What the exercise asks: Word for word, transcribe the lines below and drop the pictures.
----- Input data -----
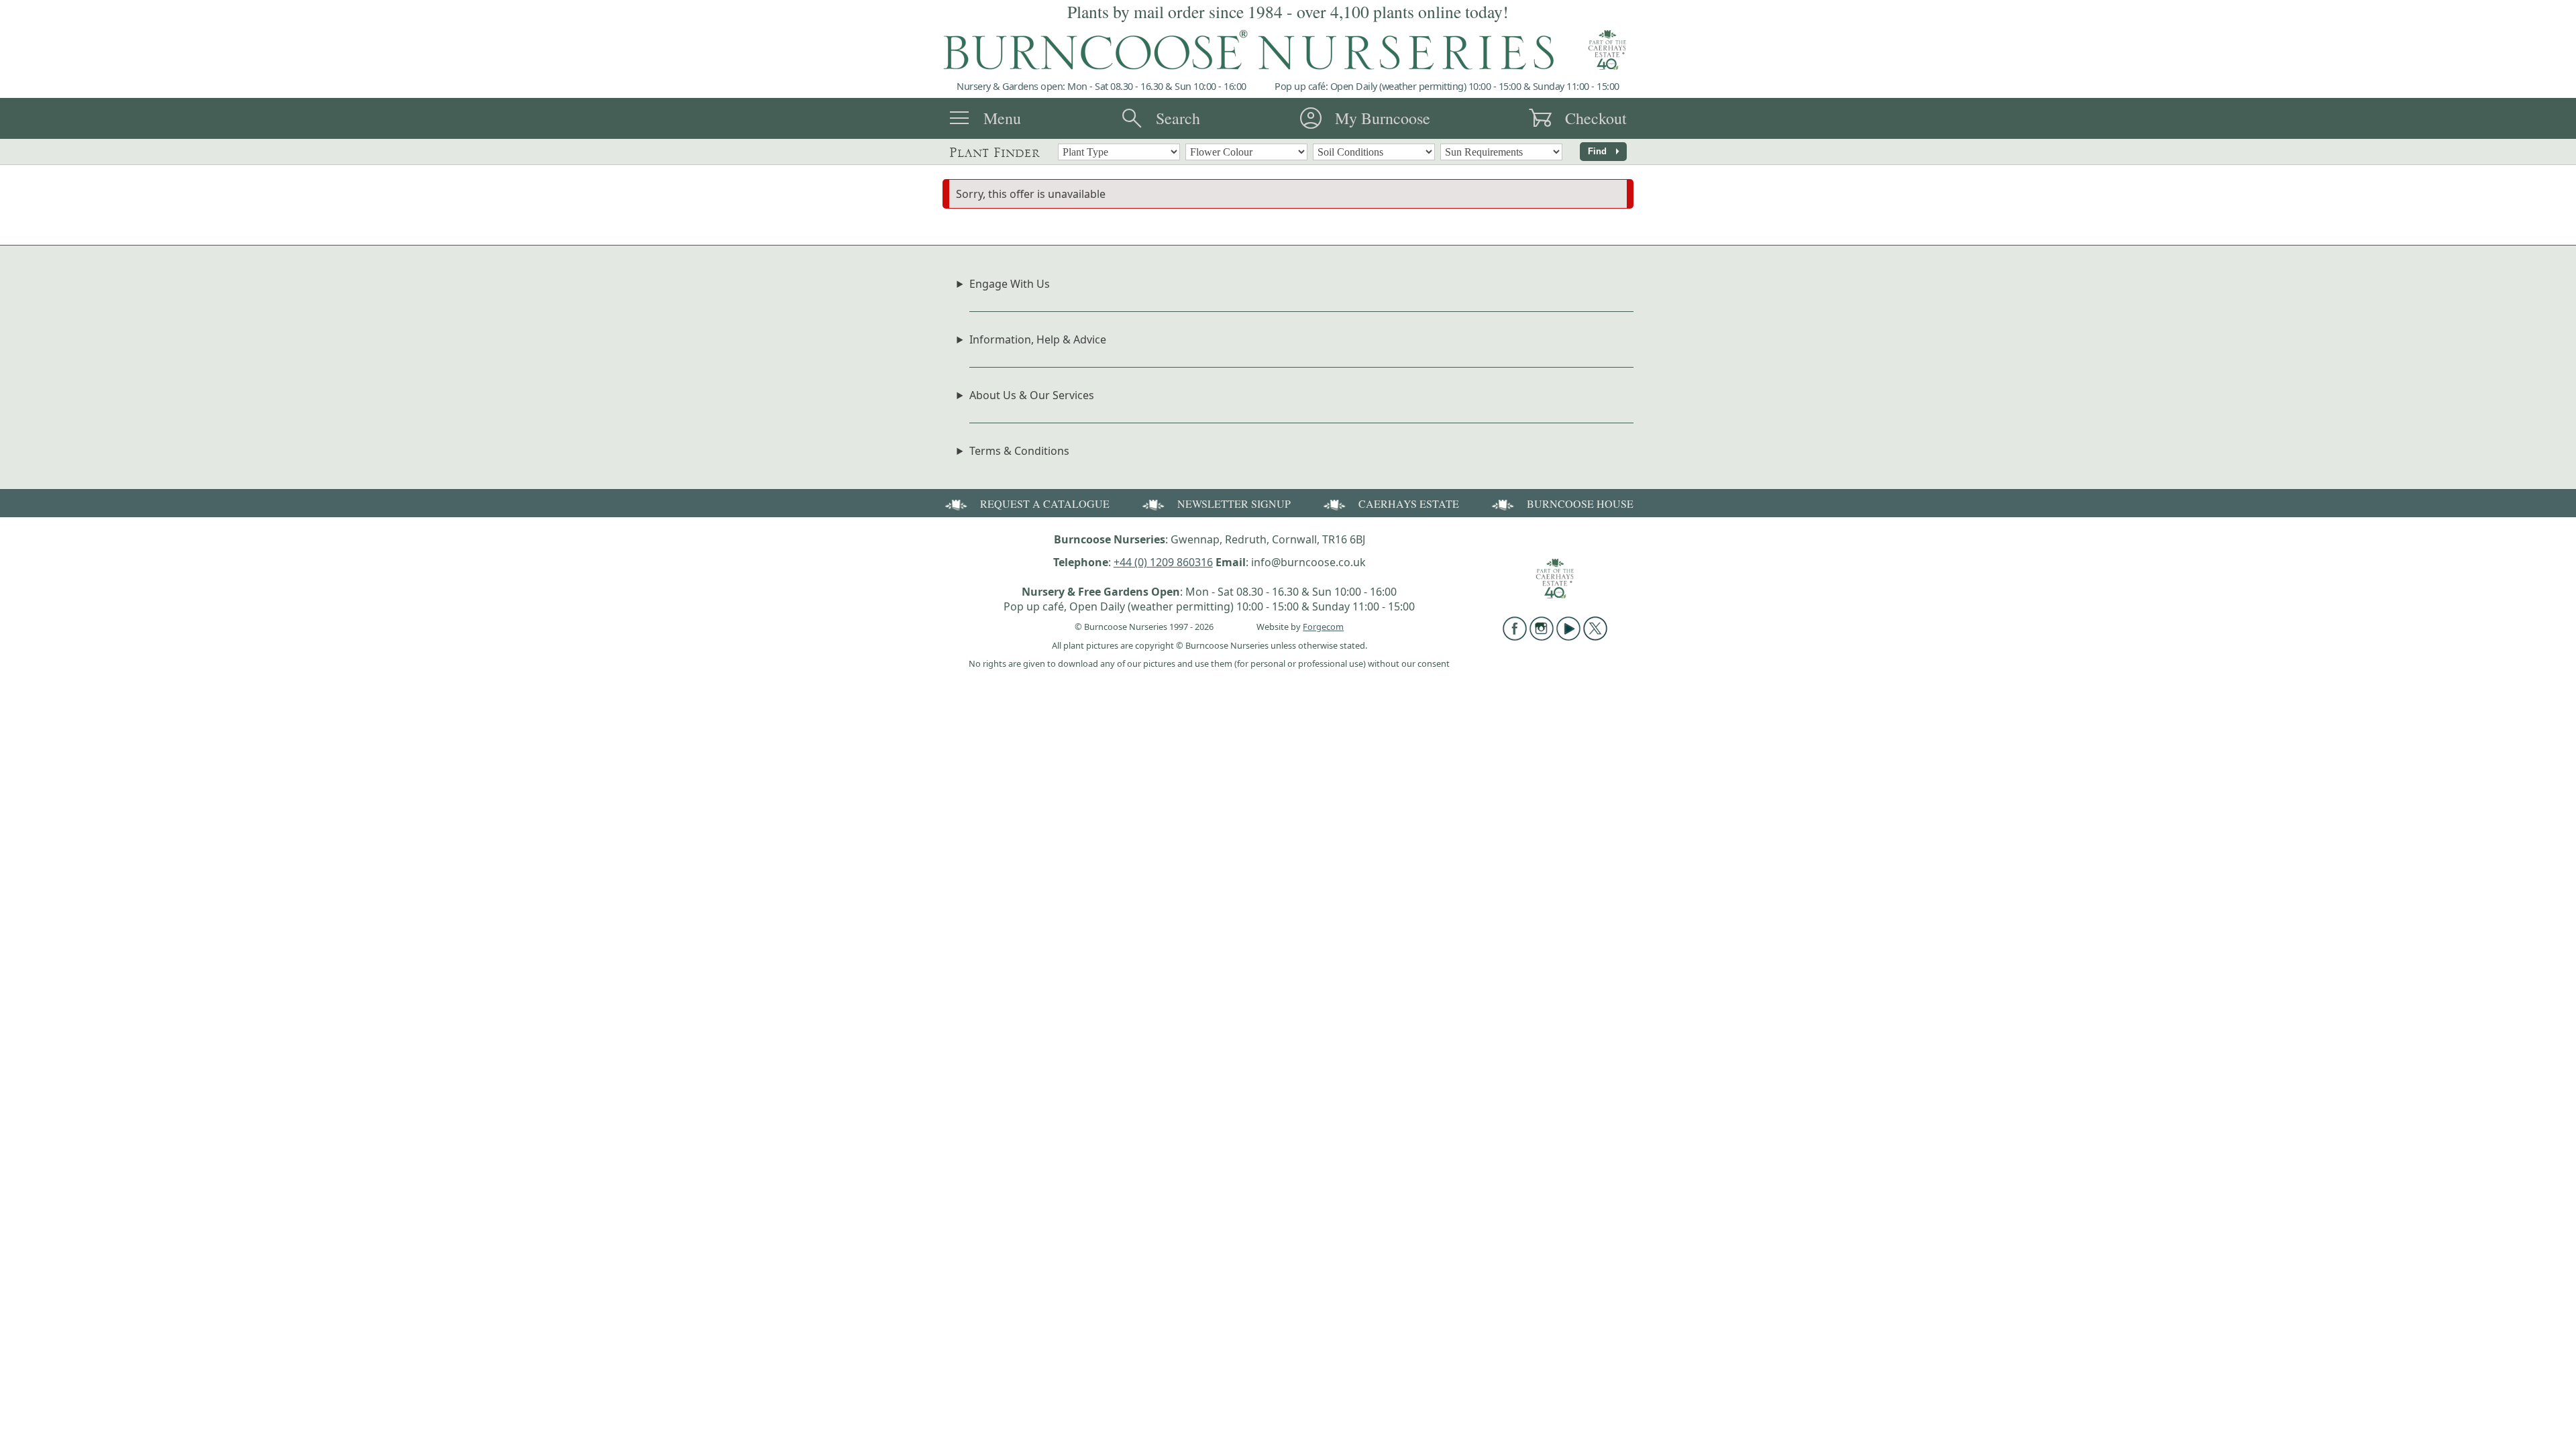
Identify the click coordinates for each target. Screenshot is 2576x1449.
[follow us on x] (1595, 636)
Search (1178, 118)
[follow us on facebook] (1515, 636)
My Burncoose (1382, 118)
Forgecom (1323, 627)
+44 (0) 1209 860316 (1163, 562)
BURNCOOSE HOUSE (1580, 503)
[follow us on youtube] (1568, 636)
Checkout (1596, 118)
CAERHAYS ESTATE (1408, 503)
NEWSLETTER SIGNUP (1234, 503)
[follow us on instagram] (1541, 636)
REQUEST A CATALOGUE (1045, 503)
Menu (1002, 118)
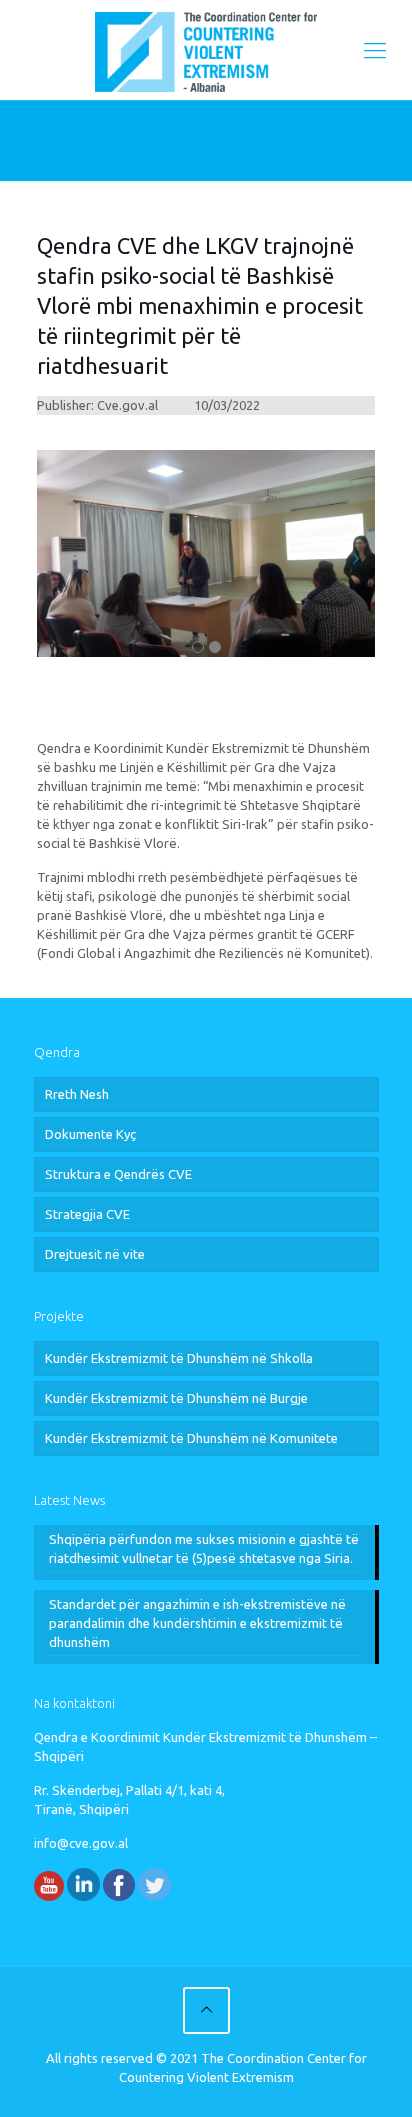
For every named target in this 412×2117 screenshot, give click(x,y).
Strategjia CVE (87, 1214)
-----
Response area:
Identify the click coordinates for each target. Screenshot is 2576x1449.
[follow us on x] (1595, 636)
Search (1178, 118)
[follow us on facebook] (1515, 636)
My Burncoose (1382, 118)
Forgecom (1323, 627)
+44 (0) 1209 860316 (1163, 562)
BURNCOOSE HOUSE (1580, 503)
[follow us on youtube] (1568, 636)
Checkout (1596, 118)
CAERHAYS ESTATE (1408, 503)
NEWSLETTER SIGNUP (1234, 503)
[follow us on instagram] (1541, 636)
REQUEST A CATALOGUE (1045, 503)
Menu (1002, 118)
For every named target in this 412×2117 screenshot, give click(x,y).
Strategjia CVE (87, 1214)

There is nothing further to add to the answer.